*Dataset records*.
[Start of section]

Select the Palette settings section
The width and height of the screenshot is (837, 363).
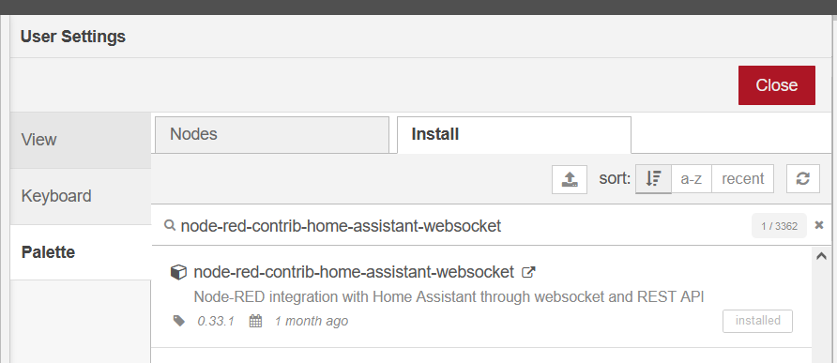click(x=80, y=252)
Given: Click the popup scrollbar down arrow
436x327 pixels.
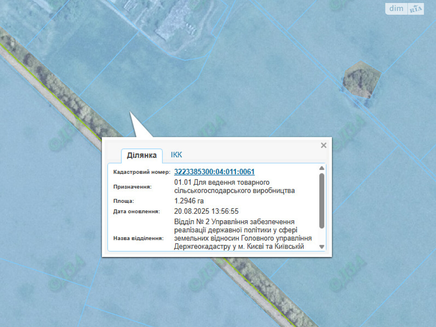Looking at the screenshot, I should click(x=322, y=247).
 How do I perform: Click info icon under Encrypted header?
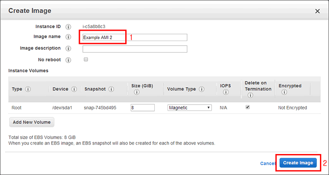click(284, 92)
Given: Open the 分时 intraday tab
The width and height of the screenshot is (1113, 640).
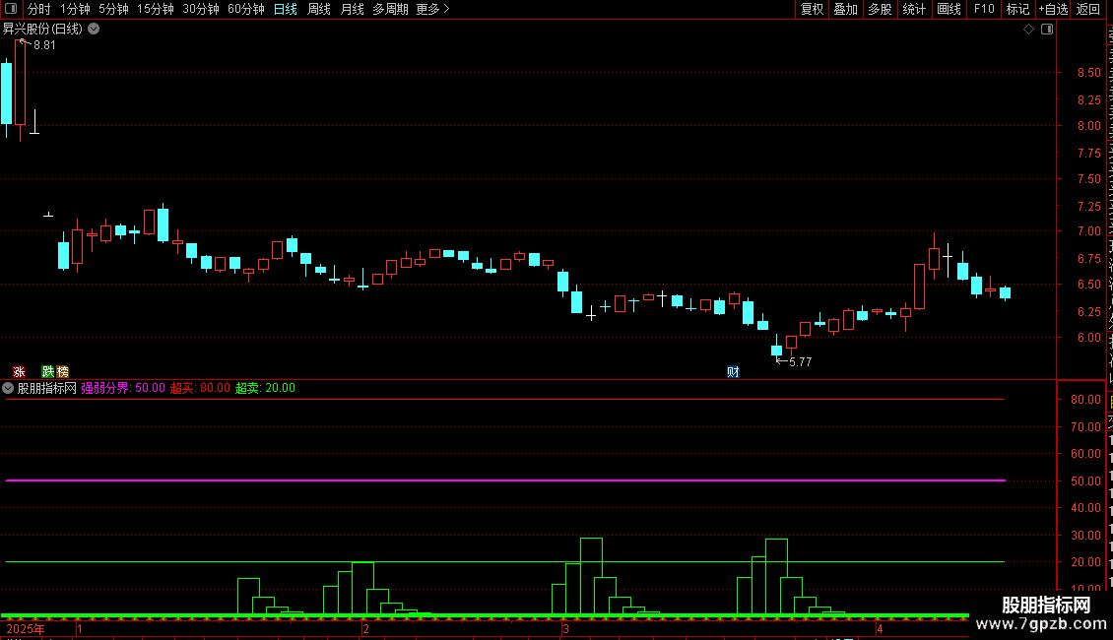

[End of section]

*Aim of the exercise*.
The answer should consist of all lines from the records above that hold the word "Given".

*Reply*.
Given: Click the popup scrollbar down arrow
Given: Open the 分时 intraday tab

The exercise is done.